Sulla stessa linea da Forza Italia interviene anche anche Stefano Benedetti, presidente del Consiglio comunale di Massa. Riportiamo di seguito il suo intervento.

L’intervento sull’erosione manifestato pubblicamente attraverso gli organi di informazione dall’assessore regionale Monia Monni,  è da considerarsi fuori luogo per due motivi. Prima di tutto perché i fenomeni di erosione della costa apuana sono iniziati molti anni fa a partire dalle grandi mareggiate come quella del 1949 e così a seguire molte altre volte nel corso degli anni. Il secondo motivo scaturisce dal fatto che il sindaco Persiani e l’amministrazione comunale, si sono insediati solo due anni e mezzo fa e quindi difficilmente possono essere considerati responsabili alla pari di un centrosinistra, che nel merito non ha mai ottenuto dei risultati positivi, nonostante abbia speso inutilmente somme da capogiro e governato la Regione da sempre. Il problema sta proprio in questi termini. Non sono tanto i fondi investiti negli anni nella lotta all’erosione a fare la differenza, ma la dimostrata incapacità di mettere in atto progetti e strategie efficaci, infatti, la storia ci racconta di situazioni paradossali ed addirittura imbarazzanti, legate proprio ai soldi pubblici gettati al vento. Durante l’era Pucci furono spesi ben 10.000.000.000 di lire e successivamente ne furono spesi 3.147.912,00 euro per l’installazione di 7 km di inutili geotubi, che in breve si staccarono dal fondo marino rompendosi e tornando verso la riva come balene arenate.

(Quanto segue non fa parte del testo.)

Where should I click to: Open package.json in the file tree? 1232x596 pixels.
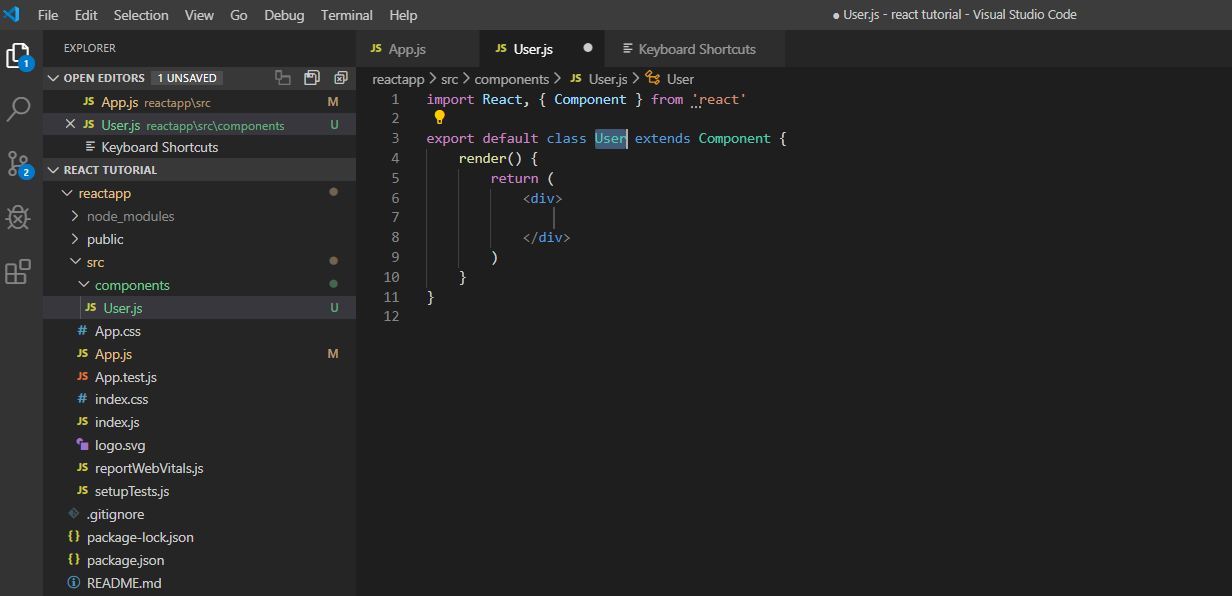tap(125, 560)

Non possiamo neanche dimenticare gli interventi di recupero e di riequilibrio del litorale dei Comuni di Massa e Montignoso nel tratto compreso tra il Fiume Frigido e il Fiume Versilia, per un importo pari ad euro 14.650.000,00, oltre Iva.

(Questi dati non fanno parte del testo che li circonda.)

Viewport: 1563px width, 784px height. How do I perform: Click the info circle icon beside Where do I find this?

Tutti lavori inutili e costosi che sono stati pagati con i soldi pubblici. La situazione, ad oggi, non è cambiata e assistiamo costantemente a mareggiate che continuano imperterrite a mangiare la costa con l’aggravante dell’aumento dell’erosione, che attualmente interessa fortemente anche il versante versiliese. Ampliamento del porto di Marina di Carrara, correnti confluenti, erosione naturale? Il dibattito intanto continua ma la soluzione non è ancora stata individuata e nel frattempo a pagarne le conseguenze sono gli imprenditori locali, che hanno investito sul settore balneare e turistico, subendo direttamente e personalmente le conseguenze di una politica regionale palesemente fallimentare. Bene avrebbe fatto l’assessore Monni a tacere, quanto meno per rispetto della nostra cittadinanza ed il consiglio spassionato, è quello di cambiare mestiere, perché l’assessore non viene pagato per sparare pubblicamente castronerie sui giornali o sui social, ma per averne dei ritorni economici ed ambientali positivi, favorevoli e di diretto interesse economico del territorio e delle categorie coinvolte.